#### [What to do]
Each line from the line that includes "Reply to Gustavo Valadão's tweet" through the end of the material below must be transcribed exactly, with no other lines.

#### [Data supplied]
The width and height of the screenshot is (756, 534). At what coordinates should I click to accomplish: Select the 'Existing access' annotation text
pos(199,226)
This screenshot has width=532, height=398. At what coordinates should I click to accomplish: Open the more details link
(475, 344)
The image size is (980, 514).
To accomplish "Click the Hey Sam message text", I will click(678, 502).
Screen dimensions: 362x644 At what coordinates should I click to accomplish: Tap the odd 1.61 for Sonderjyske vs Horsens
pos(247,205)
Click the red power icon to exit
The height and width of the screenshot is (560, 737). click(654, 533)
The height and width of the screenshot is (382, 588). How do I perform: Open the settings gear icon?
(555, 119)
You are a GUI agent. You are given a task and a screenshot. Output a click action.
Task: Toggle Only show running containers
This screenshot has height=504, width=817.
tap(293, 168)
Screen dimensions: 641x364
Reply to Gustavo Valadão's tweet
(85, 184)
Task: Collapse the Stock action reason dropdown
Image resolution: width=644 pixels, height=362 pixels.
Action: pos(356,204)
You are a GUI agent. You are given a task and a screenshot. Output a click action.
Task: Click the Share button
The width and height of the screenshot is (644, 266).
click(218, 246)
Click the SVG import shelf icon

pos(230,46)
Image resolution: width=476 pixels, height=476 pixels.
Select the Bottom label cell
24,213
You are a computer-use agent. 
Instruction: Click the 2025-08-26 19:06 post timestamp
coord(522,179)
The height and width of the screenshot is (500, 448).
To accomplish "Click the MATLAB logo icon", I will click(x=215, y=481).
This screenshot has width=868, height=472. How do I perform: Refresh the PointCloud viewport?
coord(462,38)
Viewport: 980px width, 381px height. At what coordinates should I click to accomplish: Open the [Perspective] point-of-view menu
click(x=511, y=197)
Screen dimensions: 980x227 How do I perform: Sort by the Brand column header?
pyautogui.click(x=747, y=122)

#### [Answer box]
Reply to Gustavo Valadão's tweet
(85, 184)
Task: Collapse the Stock action reason dropdown
Image resolution: width=644 pixels, height=362 pixels.
Action: pos(356,204)
You are a GUI agent. You are given a task and a screenshot. Output a click action.
Task: Click the Share button
The width and height of the screenshot is (644, 266).
click(218, 246)
Click the SVG import shelf icon

pos(230,46)
Image resolution: width=476 pixels, height=476 pixels.
Select the Bottom label cell
24,213
You are a computer-use agent. 
Instruction: Click the 2025-08-26 19:06 post timestamp
coord(522,179)
The height and width of the screenshot is (500, 448).
To accomplish "Click the MATLAB logo icon", I will click(x=215, y=481).
This screenshot has width=868, height=472. How do I perform: Refresh the PointCloud viewport?
coord(462,38)
Viewport: 980px width, 381px height. At what coordinates should I click to accomplish: Open the [Perspective] point-of-view menu
click(x=511, y=197)
Screen dimensions: 980x227 How do I perform: Sort by the Brand column header?
pyautogui.click(x=747, y=122)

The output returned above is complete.